Saturday, February 09, 2013

How are you supposed to have any intimacy?

"Stanley, if you closed your store for just a week and you let me elope with you..."

"What a romantic idea. Where would we go?"

"To Montreal."


"What? You have something against Quebec, too?"

"I didn't endure six months of close starvation to lose ten pounds just to gain them back in a few days. Montreal's restaurants are irresistible, as are its waiters."

What do more than 25 million readers see in Marc Levy? All Those Things We Never Said, written in 2008 and recently released in the US, is currently being heavily promoted, including a Paris getaway sweepstakes — sadly, for US residents only (it runs till tomorrow if you're interested), and a bit weirdly, as Paris figures into this novel in only a very small way and as a nice place to die.

Levy is touted as the most-read French author in the world, all his novels topping the bestseller lists in France. I wanted to see what the fuss was about.

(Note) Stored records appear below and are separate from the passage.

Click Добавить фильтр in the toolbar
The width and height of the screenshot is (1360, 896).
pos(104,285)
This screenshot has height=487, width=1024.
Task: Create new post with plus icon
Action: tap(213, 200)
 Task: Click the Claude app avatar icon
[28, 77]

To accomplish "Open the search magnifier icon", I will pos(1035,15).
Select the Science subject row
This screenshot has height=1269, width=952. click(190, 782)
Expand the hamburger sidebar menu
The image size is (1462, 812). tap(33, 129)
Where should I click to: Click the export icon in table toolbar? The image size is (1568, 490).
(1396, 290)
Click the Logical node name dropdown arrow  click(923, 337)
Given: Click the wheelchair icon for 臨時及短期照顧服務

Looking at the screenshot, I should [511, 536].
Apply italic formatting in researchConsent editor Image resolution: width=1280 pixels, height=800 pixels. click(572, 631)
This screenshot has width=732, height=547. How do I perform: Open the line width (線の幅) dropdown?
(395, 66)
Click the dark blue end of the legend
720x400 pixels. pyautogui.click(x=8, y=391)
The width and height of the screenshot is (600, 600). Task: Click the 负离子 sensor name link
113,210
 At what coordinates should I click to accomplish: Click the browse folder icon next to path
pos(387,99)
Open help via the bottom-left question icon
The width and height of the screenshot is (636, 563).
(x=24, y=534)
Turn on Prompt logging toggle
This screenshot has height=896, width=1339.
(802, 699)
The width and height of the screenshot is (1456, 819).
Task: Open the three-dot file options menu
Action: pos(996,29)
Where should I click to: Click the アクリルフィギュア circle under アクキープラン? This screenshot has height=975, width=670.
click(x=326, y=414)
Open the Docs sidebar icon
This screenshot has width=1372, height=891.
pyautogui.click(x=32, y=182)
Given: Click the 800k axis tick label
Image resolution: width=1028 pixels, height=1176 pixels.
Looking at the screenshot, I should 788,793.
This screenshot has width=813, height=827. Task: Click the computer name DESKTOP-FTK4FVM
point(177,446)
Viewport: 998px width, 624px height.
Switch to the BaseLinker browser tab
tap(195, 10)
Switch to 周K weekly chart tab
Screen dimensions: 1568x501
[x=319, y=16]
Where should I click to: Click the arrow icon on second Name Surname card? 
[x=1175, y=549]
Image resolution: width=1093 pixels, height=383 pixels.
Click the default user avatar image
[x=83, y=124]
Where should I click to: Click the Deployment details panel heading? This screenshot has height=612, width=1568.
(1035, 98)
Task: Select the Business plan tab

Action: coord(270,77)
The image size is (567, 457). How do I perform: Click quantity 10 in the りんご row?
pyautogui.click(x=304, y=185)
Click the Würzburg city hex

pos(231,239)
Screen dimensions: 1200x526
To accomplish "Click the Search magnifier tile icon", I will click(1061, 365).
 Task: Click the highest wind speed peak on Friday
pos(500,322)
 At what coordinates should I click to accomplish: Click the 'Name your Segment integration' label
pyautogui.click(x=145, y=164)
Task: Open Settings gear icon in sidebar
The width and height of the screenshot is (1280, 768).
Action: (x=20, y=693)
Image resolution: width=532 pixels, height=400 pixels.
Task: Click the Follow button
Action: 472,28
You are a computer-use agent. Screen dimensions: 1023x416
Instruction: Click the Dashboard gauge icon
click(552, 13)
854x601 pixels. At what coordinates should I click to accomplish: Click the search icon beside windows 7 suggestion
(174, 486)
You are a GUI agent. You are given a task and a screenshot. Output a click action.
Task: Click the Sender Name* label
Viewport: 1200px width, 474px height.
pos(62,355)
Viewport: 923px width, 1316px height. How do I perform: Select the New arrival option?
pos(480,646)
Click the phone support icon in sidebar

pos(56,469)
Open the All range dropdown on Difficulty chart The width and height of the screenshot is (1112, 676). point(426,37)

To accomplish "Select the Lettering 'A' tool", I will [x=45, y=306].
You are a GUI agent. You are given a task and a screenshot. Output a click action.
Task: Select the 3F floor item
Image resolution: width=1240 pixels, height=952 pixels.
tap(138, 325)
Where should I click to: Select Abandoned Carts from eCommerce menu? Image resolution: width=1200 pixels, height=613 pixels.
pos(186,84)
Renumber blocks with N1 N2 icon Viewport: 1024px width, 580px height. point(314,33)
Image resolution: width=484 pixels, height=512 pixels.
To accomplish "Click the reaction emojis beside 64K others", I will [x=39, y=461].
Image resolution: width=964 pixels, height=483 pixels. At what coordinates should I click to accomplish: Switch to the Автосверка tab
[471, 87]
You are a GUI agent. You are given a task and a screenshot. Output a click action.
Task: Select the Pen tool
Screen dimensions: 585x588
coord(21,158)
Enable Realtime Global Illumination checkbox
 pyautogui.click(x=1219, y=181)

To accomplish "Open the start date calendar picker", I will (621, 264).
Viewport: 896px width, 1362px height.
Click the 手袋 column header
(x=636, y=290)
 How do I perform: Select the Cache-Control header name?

All Those Things We Never Said is a "romantic comedy" (admittedly, not really my go-to genre). Julia's supposed to be married on Saturday, but her estranged father's died and he's being buried that day. With the wedding indefinitely postponed, Julia spends the ensuing week getting to know her father, and reexamining life and love in the process.

I very nearly abandoned this novel very early on. I didn't, only because work has been very trying and I couldn't be bothered to think to grab something else to read before heading out on my daily commute. I was well over halfway before I developed any interest in how it might turn out.

It reads like a movie (one of Levy's novels has already had the film treatment) — it is heavy on dialogue. In itself that's not necessarily a bad thing, but the conversation is fairly superficial — it's as if these characters have no internal lives at all. It lacks nuance. These people remain two-dimensional.

Starting in New York City, the story takes us to Montreal and later Berlin via Paris. The writing does nothing to bring these places to life on the page. Berlin fares a little better than the other cities, but then I've never been there, and the Wall plays a vital role in the story. Really, most of the events could've taken place anywhere.

"If there were, I don't know, perhaps a little sitting room or a library, maybe a billiard parlor or a laundry room... then I might have some place to go and wait for you. These one-room apartments... What a strange way to live! How are you supposed to have any intimacy?"

Intimacy? Is this a translation error? Maybe privacy? Or is it meant ironically? If so, it's not sufficiently backed by subtlety of character, or strength of character, for the reader to be cued to interpret it this way.

One German journalist aspires to a Pulitzer, which strikes me as a weird thing for a German journalist to say, or a French author to write, even on the off-chance that it might've been meant symbolically (and I certainly hope it wasn't the translator's choice to create a context for American readers).

What puzzles me most about this novel is how little it feels like a French novel. Not that I can tell you what a French novel should feel like. Maybe the expectation of Frenchness was built up in me because of the Paris sweepstakes connection. Just because an author's French doesn't mean he has to write about France. But there's no depth, no awareness, no reflection; no French philosophical attitude. This is not Michel Houellebecq or Emmanuel Carrère, or Patrick Lapeyre or Hervé Le Tellier. (I name these authors because they are contemporary, and I've read them and they all feel French. To be fair, the first pair can't be said to deal in light romance, and should not be used as a basis for comparison with Levy on any other score but this point about Frenchness I'm trying to make.)

All Those Things We Never Said does not feel French. It feels like a fairly predictable Hollywood movie. This novel was not for me, which is too bad, because there are a couple points that interested me — the father's story about meeting the love of his life and the father's final circumstances — and they could have been developed into very different novels. Have you read it? Am I being unfair?